_Supplied passage_
*****
This situation is not of a new or unusual kind.
Realpolitik repeatedly requires statesmen to qualify
moral and political principles in order to achieve goals judged
to be vital to the national interest. To do this is not to ignore
morality, but to balance one moral requirement against another:
the requirement of principle against the duty to safeguard the
nation. And vast is the literature of moral and political
philosophy devoted to dilemmas of this kind. Nevertheless, the
scandal caused by the Scottish and British governments’ handling
of the Lockerbie affair is entirely justified, since it reflects
other and more sinister features of the case.
First, there has been a continual stream of lies and evasions, by
politicians seeking to deny that any “deal” had been struck with
the Libyan government. Second, there has been the continuing
pretense over 12 years that Megrahi, the man found guilty in the
bombing, was not acting as an agent of the Libyan government, and
that the bombing was not an act of war that demanded retaliation.
The very fact that the “deal” with the Libyan government involved
Megrahi’s release gave the lie to this deception. And of course
the official hero’s welcome that Megrahi received was entirely to
be expected: he had not, in Libyan eyes, committed a crime, but
acted under orders and been captured by the enemy. Since his
release he has been paraded before a meeting of the Organization
for African Unity, a group of unelected “members of parliament”
representing tin-pot dictatorships around Africa which was
meeting in Libya, and received a standing ovation from
politicians who declare him to be the “victim of double
standards,” having no standards whatsoever of their own. The
affair has therefore exposed the fundamental weakness of the
Western nations today — that they refuse to recognize acts of
war when they are themselves the target.
Third, there has been the contempt shown to the United States,
which was assured that Megrahi would serve out his term. The
outrage caused in America is understandable, and would have
deterred any government other than our current Labour government,
which sees no particular virtue in the special relationship and
has no real sense of what is at stake in the long-standing
unwritten alliance of the English-speaking peoples. Now it is
true that Americans have not, in the past, been as solid on the
terrorism question as they are today, have lent massive support
to the IRA and not bothered very much about what is done with the
huge amounts of money raised in this country by Middle Eastern
“charities.” The British have rightly resented this in the past.
*****
_Data listing_
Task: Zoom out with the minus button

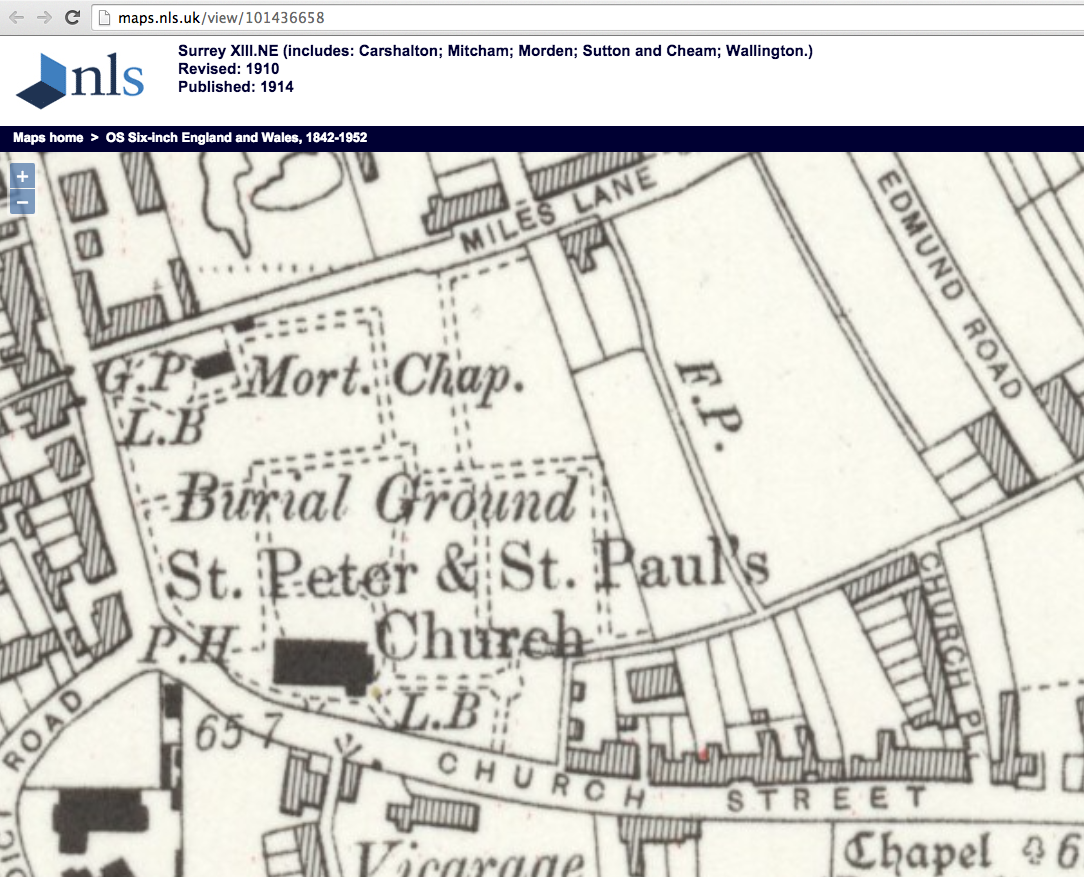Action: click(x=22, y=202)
*****
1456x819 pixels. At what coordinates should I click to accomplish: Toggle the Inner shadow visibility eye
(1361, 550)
*****
_Instructions_
1/ In the Lockerbie commentary, for how many years has the pretense lasted that Megrahi was not acting as an agent of the Libyan government?
2/ List the points that the Lockerbie commentary introduces with "First," "Second," and "Third."
3/ Carry on the commentary about the Lockerbie affair, picking up right after its final sentence.

_Task-by-task answers_
1/ 12 years.

2/
- A continual stream of lies and evasions by politicians trying to deny that any "deal" had been struck with the Libyan government.
- The pretense over 12 years that Megrahi was not acting as an agent of the Libyan government and that the bombing was not an act of war that demanded retaliation.
- The contempt shown to the United States, which had been assured that Megrahi would serve out his term.

3/
But 9/11 changed all that, and in any case the crime committed
over Lockerbie was aimed explicitly at America, and impacted on
the very heart of the special relationship. Even if
Realpolitik demands some kind of accommodation with the
Libyan tyrant, it should not be achieved by jeopardizing a
relationship on which the entire foreign policy of Britain
depends.
So far as can be understood through all the lies and half-truths
that have emerged from the British government, the goal of the
deal with Qaddafi was to create an opening for British Petroleum
in Libya. If this is true, then it can only further underline the
effect that oil has had on the moral fiber of our society — an
effect far worse than that of alcohol. Instead of doing what our
government has long been promising, and looking for alternative
sources of energy, the old enslavement to fossil fuels continues
to dictate both foreign and domestic policy. Once BP has been
installed in Libya it will become hostage to Qaddafi, liable at
any time to be nationalized like the Western oil companies that
established themselves in Venezuela, and constantly pleading
within the British government to go softly with the Libyan
regime. And the exploitation of the Libyan oil fields will delay
by another decade the move on which, in my view, the continued
safety and prosperity of the West now depends, namely a
comprehensive switch to nuclear power.
There is one aspect of the case that is apt to puzzle Americans,
and that is the role of Scotland
in producing an outcome that has humiliated the British as a
whole. Because the original crime took place over Scotland it was
judged in the Scottish courts. Scots law is as old as the law of
England, but its roots are different. It does not derive, as
English and American law derive, from the common law of the
Anglo-Saxons, but from Roman law. Despite the Act of Union that
joined our two kingdoms three centuries ago, the Scots have
retained their own civil and criminal jurisdiction. There was no
way that the British parliament could influence the decision to
release Megrahi, which was a decision justified by Scots law.
Furthermore, the Scots have their own parliament, which can make
executive decisions without consulting the relevant ministers in
Westminster. This parliament was established by the Labour Party
as a means to neutralize the movement for Scottish independence,
which remains the most dangerous of the many threats currently
faced by New Labour. Without the Scottish vote the Labour Party
could not form a government in Westminster. It relies upon the
legacy of Celtic resentment at every election, and its own
leadership shares that resentment and sees its primary purpose in
office as one of oppressing and chastising the English: hence the
Labour Party opposes the idea of an English parliament as
vehemently as it has supported the establishment of separate
legislatures in Scotland and Wales. The prime minister and the
majority of his cabinet are either Scottish or educated in
Scotland. And in the Megrahi affair they discerned an opportunity
to show that the Scots had achieved all the independence
they
had wanted, and at the same to display the solidarity with
Scotland that is needed if the Scots are to vote Labour in the
next general election.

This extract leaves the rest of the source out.